# WORK REQUEST:
Could you write out the records below exactly, without omitting a line?

==== SUPPLIED RECORDS

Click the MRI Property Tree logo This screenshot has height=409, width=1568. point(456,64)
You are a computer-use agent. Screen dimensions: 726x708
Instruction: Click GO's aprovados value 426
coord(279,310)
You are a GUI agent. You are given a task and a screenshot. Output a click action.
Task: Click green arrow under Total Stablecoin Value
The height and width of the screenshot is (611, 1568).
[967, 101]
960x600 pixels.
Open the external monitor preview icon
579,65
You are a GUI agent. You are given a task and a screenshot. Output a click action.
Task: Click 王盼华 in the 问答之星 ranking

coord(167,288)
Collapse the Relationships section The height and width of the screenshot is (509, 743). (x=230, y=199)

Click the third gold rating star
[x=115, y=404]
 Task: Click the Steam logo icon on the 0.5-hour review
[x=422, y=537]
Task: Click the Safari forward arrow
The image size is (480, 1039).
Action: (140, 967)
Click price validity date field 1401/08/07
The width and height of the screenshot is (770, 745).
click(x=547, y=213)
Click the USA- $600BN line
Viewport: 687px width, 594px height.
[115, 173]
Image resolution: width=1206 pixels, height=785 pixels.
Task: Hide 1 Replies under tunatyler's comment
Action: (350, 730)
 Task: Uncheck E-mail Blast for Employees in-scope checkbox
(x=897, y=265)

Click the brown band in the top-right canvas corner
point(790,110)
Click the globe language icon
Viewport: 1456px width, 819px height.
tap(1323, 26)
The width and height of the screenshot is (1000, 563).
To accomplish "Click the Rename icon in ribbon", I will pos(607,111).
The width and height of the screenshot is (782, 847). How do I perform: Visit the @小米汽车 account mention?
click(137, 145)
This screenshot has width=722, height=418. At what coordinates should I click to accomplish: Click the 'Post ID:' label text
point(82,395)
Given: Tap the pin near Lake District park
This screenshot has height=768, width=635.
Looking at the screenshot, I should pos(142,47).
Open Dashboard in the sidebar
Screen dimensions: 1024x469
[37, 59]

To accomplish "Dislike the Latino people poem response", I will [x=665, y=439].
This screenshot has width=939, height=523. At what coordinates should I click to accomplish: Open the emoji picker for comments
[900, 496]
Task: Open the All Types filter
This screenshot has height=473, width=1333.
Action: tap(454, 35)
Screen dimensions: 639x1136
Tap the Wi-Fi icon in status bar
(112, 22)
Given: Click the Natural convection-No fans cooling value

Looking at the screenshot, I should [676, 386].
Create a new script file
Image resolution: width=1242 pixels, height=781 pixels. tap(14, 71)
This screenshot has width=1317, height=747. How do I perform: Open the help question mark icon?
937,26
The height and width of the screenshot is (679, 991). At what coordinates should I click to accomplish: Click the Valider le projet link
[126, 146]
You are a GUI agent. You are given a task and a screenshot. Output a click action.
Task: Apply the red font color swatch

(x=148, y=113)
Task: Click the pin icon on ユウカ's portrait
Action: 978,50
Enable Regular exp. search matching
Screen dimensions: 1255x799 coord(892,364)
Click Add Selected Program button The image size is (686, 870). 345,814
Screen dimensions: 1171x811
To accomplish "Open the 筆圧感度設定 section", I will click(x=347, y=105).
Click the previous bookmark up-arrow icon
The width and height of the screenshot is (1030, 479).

========

# EXERCISE RESULT:
Click the MRI Property Tree logo This screenshot has height=409, width=1568. point(456,64)
You are a computer-use agent. Screen dimensions: 726x708
Instruction: Click GO's aprovados value 426
coord(279,310)
You are a GUI agent. You are given a task and a screenshot. Output a click action.
Task: Click green arrow under Total Stablecoin Value
The height and width of the screenshot is (611, 1568).
[967, 101]
960x600 pixels.
Open the external monitor preview icon
579,65
You are a GUI agent. You are given a task and a screenshot. Output a click action.
Task: Click 王盼华 in the 问答之星 ranking

coord(167,288)
Collapse the Relationships section The height and width of the screenshot is (509, 743). (x=230, y=199)

Click the third gold rating star
[x=115, y=404]
 Task: Click the Steam logo icon on the 0.5-hour review
[x=422, y=537]
Task: Click the Safari forward arrow
The image size is (480, 1039).
Action: (140, 967)
Click price validity date field 1401/08/07
The width and height of the screenshot is (770, 745).
click(x=547, y=213)
Click the USA- $600BN line
Viewport: 687px width, 594px height.
[115, 173]
Image resolution: width=1206 pixels, height=785 pixels.
Task: Hide 1 Replies under tunatyler's comment
Action: (350, 730)
 Task: Uncheck E-mail Blast for Employees in-scope checkbox
(x=897, y=265)

Click the brown band in the top-right canvas corner
point(790,110)
Click the globe language icon
Viewport: 1456px width, 819px height.
tap(1323, 26)
The width and height of the screenshot is (1000, 563).
To accomplish "Click the Rename icon in ribbon", I will pos(607,111).
The width and height of the screenshot is (782, 847). How do I perform: Visit the @小米汽车 account mention?
click(137, 145)
This screenshot has width=722, height=418. At what coordinates should I click to accomplish: Click the 'Post ID:' label text
point(82,395)
Given: Tap the pin near Lake District park
This screenshot has height=768, width=635.
Looking at the screenshot, I should pos(142,47).
Open Dashboard in the sidebar
Screen dimensions: 1024x469
[37, 59]

To accomplish "Dislike the Latino people poem response", I will [x=665, y=439].
This screenshot has width=939, height=523. At what coordinates should I click to accomplish: Open the emoji picker for comments
[900, 496]
Task: Open the All Types filter
This screenshot has height=473, width=1333.
Action: tap(454, 35)
Screen dimensions: 639x1136
Tap the Wi-Fi icon in status bar
(112, 22)
Given: Click the Natural convection-No fans cooling value

Looking at the screenshot, I should [676, 386].
Create a new script file
Image resolution: width=1242 pixels, height=781 pixels. tap(14, 71)
This screenshot has width=1317, height=747. How do I perform: Open the help question mark icon?
937,26
The height and width of the screenshot is (679, 991). At what coordinates should I click to accomplish: Click the Valider le projet link
[126, 146]
You are a GUI agent. You are given a task and a screenshot. Output a click action.
Task: Apply the red font color swatch

(x=148, y=113)
Task: Click the pin icon on ユウカ's portrait
Action: 978,50
Enable Regular exp. search matching
Screen dimensions: 1255x799 coord(892,364)
Click Add Selected Program button The image size is (686, 870). 345,814
Screen dimensions: 1171x811
To accomplish "Open the 筆圧感度設定 section", I will click(x=347, y=105).
Click the previous bookmark up-arrow icon
The width and height of the screenshot is (1030, 479).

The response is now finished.